Every line in the data below from the one containing "Instagram (252, 1928)" down to the one containing "Pricing (899, 1960)", both included, must be retyped exactly; no other line is to appear.

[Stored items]
Start of Block
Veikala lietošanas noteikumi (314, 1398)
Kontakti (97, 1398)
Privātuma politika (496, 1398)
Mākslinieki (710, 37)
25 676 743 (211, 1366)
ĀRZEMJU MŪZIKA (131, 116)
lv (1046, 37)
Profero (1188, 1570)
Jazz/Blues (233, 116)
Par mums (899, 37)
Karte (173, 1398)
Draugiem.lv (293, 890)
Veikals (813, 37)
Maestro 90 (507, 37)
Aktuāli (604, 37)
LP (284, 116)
End of Block
Start of Block
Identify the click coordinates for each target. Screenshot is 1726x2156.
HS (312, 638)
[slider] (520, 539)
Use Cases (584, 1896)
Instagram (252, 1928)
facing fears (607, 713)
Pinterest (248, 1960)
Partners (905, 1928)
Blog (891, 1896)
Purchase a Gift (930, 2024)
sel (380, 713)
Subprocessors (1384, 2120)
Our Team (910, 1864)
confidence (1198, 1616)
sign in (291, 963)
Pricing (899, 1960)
End of Block
--- EXERCISE OUTPUT ---
Instagram (252, 1928)
facing fears (607, 713)
Pinterest (248, 1960)
Partners (905, 1928)
Blog (891, 1896)
Purchase a Gift (930, 2024)
sel (380, 713)
Subprocessors (1384, 2120)
Our Team (910, 1864)
confidence (1198, 1616)
sign in (291, 963)
Pricing (899, 1960)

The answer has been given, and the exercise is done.